Da un punto di vista politico sono indubbiamente degli anni molto difficili, con la crisi che sta colpendo l’Europa che è evidente. Inoltre non ci si deve dimenticare come ci siano svariati conflitti che stanno complicando sempre di più il futuro delle generazioni odierne, con la situazione che non sembra di certo essere tra le più limpide.
Dopo l’elezione di Donald Trump è parso evidente come il Presidente degli USA non abbia più intenzione di essere il braccio armato dell’Europa, lasciando dunque “al Vecchio Continente le proprie guerre”. Morale della favola: addio ai fiori nei cannoni e dentro le vere armi, perché ora ci si deve difendere realmente.
La spesa militare sarà un salasso per tutto il Continente, con l’Europa che vuole correre ai ripari, con Ursula Von der Leyen che si è esposta in prima persona verso un aumento sensibile degli investimenti. Peccato però che i primi dati siano decisamente poco confortanti, con le vendite che stanno decisamente andando a ribasso.
A un primo sguardo i dati di Leonardo e di Rheinmetall non sono negativi, soprattutto per quest’ultima azienda tedesca, ma la crescita è al di sotto delle attese. Infatti, come si evince da “Il Sole 24 Ore“, si nota come al momento la maggior parte delle vendite dell’azienda siano legate a tutti i Governi che stanno puntando sull’aumento degli armamenti nel settore della difesa.

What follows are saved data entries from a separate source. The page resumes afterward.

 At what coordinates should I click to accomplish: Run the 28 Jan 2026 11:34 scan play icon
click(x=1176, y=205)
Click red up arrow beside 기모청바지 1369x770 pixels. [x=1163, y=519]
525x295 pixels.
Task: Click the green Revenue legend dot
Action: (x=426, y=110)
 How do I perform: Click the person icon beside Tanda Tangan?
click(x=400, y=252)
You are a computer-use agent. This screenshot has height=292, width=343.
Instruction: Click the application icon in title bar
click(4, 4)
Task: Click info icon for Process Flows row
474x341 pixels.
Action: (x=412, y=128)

Questa infatti continua a portare ottimi risultati all’azienda, in quanto vi sono sempre perplessità e paure sulla situazione in Ucraina. A quanto pare però i dati sono comunque ampiamente al di sotto rispetto alle attese e dunque le perdite sono ingenti. I ricavi sono inferiori rispetto al 4% delle attese.
Non c’è però troppa preoccupazione, dato che ci si aspetta una serie di importanti ordini da parte della Germania nel quarto trimestre dell’anno. Difficile capire se si tratterà di una situazione che porterà o meno dei miglioramenti nel breve periodo, ma sicuramente il fatto che si stia puntando moltissimo sull’industria bellica non è la migliore delle notizie per i cittadini del Vecchio Continente che devono fare i conti una crisi politica e gestionale che è davvero molto preoccupante.